REPUBLIKA.CO.ID, JAKARTA -- Kepolisian Daerah (Polda) Kepulauan Riau (Kepri) menolak laporan yang akan dibuat oleh Himpunan Masyarakat Adat Pulau-pulau Rempang Galang (Himad Purelang), terkait adanya dugaan tindak pidana berupa jual beli tanah negara oleh aparat Desa dan Camat kepada pengusaha di Batam.
"Pada Selasa 23 September 2014 lalu, masyarakat dari pantai Melur, Batam, Kepri, yakni ibu Wa Apo, Karim Kopong, Paulus Beda Ola, Antonius Kopong Tulip, Stefanus dan didampingi pengurus Himad Purelang yang terdiri dari Ketua Umum Blasius Yoseph dan Sekretaris Umum Janner Sinaga) hendak membuat laporan Polisi ke SPK Polda Kepulauan Riau (Kepri) namun ditolak," kata Ketua Umum Blasius Yoseph dalam siaran pers, Rabu, (25/9) jelang malam.
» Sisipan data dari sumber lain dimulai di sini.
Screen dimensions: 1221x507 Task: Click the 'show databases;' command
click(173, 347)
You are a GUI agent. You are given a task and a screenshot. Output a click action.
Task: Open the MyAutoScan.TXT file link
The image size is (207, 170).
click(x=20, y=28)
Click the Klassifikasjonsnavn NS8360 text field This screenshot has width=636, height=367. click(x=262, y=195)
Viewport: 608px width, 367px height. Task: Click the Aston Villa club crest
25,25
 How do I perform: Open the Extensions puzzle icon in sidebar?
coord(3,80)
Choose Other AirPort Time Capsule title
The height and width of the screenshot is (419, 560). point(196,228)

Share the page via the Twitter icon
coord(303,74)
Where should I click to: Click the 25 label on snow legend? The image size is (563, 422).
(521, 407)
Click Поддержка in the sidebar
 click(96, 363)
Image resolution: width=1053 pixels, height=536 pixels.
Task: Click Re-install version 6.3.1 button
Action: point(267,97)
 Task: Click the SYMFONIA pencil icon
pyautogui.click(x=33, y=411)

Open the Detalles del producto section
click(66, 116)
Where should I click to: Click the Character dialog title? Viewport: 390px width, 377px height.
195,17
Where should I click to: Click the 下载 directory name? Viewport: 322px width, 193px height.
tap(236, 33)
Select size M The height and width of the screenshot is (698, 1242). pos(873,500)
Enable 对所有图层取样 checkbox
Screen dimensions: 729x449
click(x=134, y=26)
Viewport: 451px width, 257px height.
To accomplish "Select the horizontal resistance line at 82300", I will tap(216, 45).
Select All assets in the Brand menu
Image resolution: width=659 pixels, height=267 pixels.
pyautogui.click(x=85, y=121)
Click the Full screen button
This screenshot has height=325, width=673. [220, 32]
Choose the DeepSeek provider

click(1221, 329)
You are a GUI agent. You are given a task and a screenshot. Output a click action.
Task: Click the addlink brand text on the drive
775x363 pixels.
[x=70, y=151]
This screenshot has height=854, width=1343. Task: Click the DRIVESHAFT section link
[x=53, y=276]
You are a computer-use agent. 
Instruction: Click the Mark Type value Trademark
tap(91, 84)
Saat datang ke Polda kata Blasius, kami membawa alat-alat bukti berupa surat dari Kementerian Kehutanan, foto dan copy surat-surat terkait adanya dugaan tindak pidana berupa jual beli tanah negara oleh aparat Desa dan Camat kepada pengusaha, perambahan atas hutan berburu di Pulau Rempang dan pembangunan pelabuhan liar di Batam.
Di samping itu, pihaknya juga membawa foto perusakan bangunan pujasera dan kamar mandi aset dari Badan Pengusahaan Batam (BP Batam), kios-kios milik pemerintah kota Batam yang terletak di pantai Melur yang dibangun dengan APBD serta foto pembakaran dan pengrusakan rumah, kios milik Karim dan Wa Apo di pantai itu. "Keseluruhannya berada diatas tanah negara yang sedang dimohonkan SHMnya oleh Himad Purelang ke BPN RI," ujarnya.
Namun sayang, lanjut Blasius, petugas piket SPK Polda Kepri tidak memperbolehkan Himad Purelang dan masyarakat untuk membuat laporan Polisi dengan alasan bahwa masyarakat belum memiliki SHM.
"Ini aneh sebab dalam KUHP dan UU Kepolisian serta peraturan-peraturan Kapolri tidak satupun pasal yang bisa menghalang-halangi masyarakat membuat laporan Polisi," katanya.